Borrower: So, how much are you making on the loan?

Me: I will be pricing this so I can obtain about 1.5% of the loan amount in fees to me. You can pay up front or in the rate.

Borrower: Whatever you think is best.

 

many people think loan officers can survive on 1%..... i even had a realtor get uppity with me for gouging 'her client' at 3 points on a $75K deal(that was hard to do)<== it wasnt her client. it was MY client.

 

 

Jan 20, 2007 09:18 AM
Jeff Corbett
BoomTown - Charleston, SC

Tom...% based commission models are ambiguous and slippery...I prefer a flat fee, established shortly after a pre-qual is achieved.  

I find that borrowers often know what questions to ask but dont know what the correct answers are...which makes the questions meaningless.  

1% on a $100k loan wont keep many originators afloat for long.

1% on a $500k loan will.   

 

...and I agree with you re: the Realtors choice of the word 'gouging'...3% @ 75k = $2250, a reasonable fee for sound services....yet another example of the inefficiency in marketing % based fee schedules...and isn't that (3%) what she charges 'her clients' too? ;)

Jan 20, 2007 09:40 AM
Jeff Belonger
Social Media - Infinity Home Mortgage Company, Inc - Cherry Hill, NJ
The FHA Expert - FHA Loans - FHA mortgages - USDA loans - VA Loans

hey Aj......  the only problem with these.......  go read the first 3 that you have links for.
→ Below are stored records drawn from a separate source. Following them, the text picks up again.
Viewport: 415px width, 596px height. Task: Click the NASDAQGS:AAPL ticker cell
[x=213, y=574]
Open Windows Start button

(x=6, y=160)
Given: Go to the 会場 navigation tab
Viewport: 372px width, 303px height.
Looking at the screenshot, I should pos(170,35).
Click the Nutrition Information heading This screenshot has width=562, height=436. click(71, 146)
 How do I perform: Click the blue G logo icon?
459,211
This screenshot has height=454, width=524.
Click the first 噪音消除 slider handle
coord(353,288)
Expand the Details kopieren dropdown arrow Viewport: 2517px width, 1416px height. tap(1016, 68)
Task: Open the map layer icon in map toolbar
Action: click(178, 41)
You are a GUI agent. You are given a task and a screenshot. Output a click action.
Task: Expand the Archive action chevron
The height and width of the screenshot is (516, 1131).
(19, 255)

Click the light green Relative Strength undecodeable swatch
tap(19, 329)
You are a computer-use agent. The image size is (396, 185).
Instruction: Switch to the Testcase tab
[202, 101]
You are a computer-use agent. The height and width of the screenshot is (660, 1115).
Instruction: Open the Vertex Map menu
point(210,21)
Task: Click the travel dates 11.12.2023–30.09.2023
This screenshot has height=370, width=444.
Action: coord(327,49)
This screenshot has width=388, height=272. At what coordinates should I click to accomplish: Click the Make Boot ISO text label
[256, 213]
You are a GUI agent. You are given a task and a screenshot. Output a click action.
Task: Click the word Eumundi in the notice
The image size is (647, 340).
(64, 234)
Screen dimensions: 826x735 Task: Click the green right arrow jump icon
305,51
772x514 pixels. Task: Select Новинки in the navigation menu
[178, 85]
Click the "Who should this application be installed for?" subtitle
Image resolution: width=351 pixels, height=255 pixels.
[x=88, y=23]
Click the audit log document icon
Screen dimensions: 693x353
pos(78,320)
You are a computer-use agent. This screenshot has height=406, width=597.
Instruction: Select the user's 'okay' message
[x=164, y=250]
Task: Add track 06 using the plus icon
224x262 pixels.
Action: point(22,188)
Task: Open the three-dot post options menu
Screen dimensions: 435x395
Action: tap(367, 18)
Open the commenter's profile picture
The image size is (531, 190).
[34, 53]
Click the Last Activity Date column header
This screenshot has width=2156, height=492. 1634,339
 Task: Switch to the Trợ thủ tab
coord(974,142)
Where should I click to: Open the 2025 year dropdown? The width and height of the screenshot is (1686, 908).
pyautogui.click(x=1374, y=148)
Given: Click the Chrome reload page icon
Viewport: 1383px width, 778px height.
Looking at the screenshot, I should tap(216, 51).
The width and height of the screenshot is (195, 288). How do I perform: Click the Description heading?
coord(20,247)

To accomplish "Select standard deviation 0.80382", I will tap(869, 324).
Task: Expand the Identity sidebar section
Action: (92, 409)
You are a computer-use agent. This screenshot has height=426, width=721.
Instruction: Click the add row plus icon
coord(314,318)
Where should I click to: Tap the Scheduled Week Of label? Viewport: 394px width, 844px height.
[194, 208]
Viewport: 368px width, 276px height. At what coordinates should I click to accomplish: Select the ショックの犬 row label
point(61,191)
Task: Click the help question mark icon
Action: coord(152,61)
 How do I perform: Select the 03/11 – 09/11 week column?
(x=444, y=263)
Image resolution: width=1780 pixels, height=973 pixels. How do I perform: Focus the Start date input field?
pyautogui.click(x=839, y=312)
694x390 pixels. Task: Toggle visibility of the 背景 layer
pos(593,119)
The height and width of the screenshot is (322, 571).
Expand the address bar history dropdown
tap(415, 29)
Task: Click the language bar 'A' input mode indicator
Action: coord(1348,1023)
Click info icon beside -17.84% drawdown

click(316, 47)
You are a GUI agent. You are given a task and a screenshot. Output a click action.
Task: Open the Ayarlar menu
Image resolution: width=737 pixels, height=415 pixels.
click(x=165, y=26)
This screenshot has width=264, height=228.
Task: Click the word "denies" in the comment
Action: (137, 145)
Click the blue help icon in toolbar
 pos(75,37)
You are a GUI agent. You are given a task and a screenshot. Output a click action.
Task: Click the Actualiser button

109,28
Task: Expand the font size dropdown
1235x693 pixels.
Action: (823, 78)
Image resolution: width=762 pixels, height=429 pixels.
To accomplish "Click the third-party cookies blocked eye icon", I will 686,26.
Each one uses such words as USUALLY not.....    sometimes......    and one person goes on to say that they have 780 lenders that they can use. NOW..... Jeff C. and I have talked through e-mails. We both know where we stand. In these cases that you present. There are still holes.....  and a few talk about rebates when it comes to YSP...but they never mention how you would know. One mentioned that their flat fee is based on a specific core of programs and might change if different.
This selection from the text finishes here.